The survey found wealth inequality is relatively high in places like Tigray, Afar, Somali, Amhara and Oromia, which together account for the vast majority of the population, while wealth distribution is relatively equal in Addis Ababa, Dire Dawa, South West Ethiopia, and Sidama.
On a related note, just 41 percent of women aged 15-49 are currently employed, as compared with 87 percent of men. The survey found that, among women aged 15-49, the percentage who are currently employed declined sharply from 57 percent in 2000 to 29 percent in 2005 before increasing to 38 percent in 2011 and 41 percent in 2024–25.
The percentage of men who are currently employed has remained at 87 percent since 2000.
“Women aged 15-49 who worked in the 12 months before the survey are primarily employed in agriculture (37 percent) and sales and services (34 percent). Men are most commonly employed in agriculture (55 percent), unskilled manual labour (13 percent), and sales and services (12 percent),” reads the report.
Among women employed in the 12 months preceding the survey, 60 percent of those engaged in non-agricultural work are paid in cash only, 46 percent are self-employed, and 70 percent work year-round. In contrast, among women employed in agricultural work, 81 percent are not paid, 63 percent are employed by a family member, and 59 percent work on a seasonal basis.
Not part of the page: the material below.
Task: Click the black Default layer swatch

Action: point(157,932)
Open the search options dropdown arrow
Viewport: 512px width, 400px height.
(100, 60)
Fifty-six percent of women and 46 percent of men are not paid for their work, according to the report.
Only 36 percent of women in Ethiopia have a bank account they use, 49 percent own a mobile phone, and just 12 percent used a mobile phone for financial transactions in the 12 months prior to the survey.
Among the survey’s other eyecatching findings are the high rates of death and injuries due to non-traffic accidents. In Tigray, these accidents claim the lives of 704 per 100,000 population, followed by Gambella (467 per 100,000 population).
“The majority of deaths or injuries…that were not due to road traffic accidents were accidental (60 percent), followed by those due to conflict (13 percent). Twelve percent of deaths or injuries were due to violence/assault and eight percent to natural disasters,” reads the report.
Meanwhile, the number of deaths due to road traffic injuries is eight per 100,000 population, with males more than six times more likely to be involved in a fatal traffic accident. Motorcycle accidents are the most common road traffic accidents, accounting for more than half of those killed or injured in the 12 months preceding the survey.
“Ethiopia faces a major road safety crisis driven by rapid urbanisation, increased vehicles, and weak infrastructure, with reported traffic fatalities (mostly among pedestrians) ranging from 3,000 to 3,600 annually (although numbers are likely higher as a result of underreporting),” reads the report.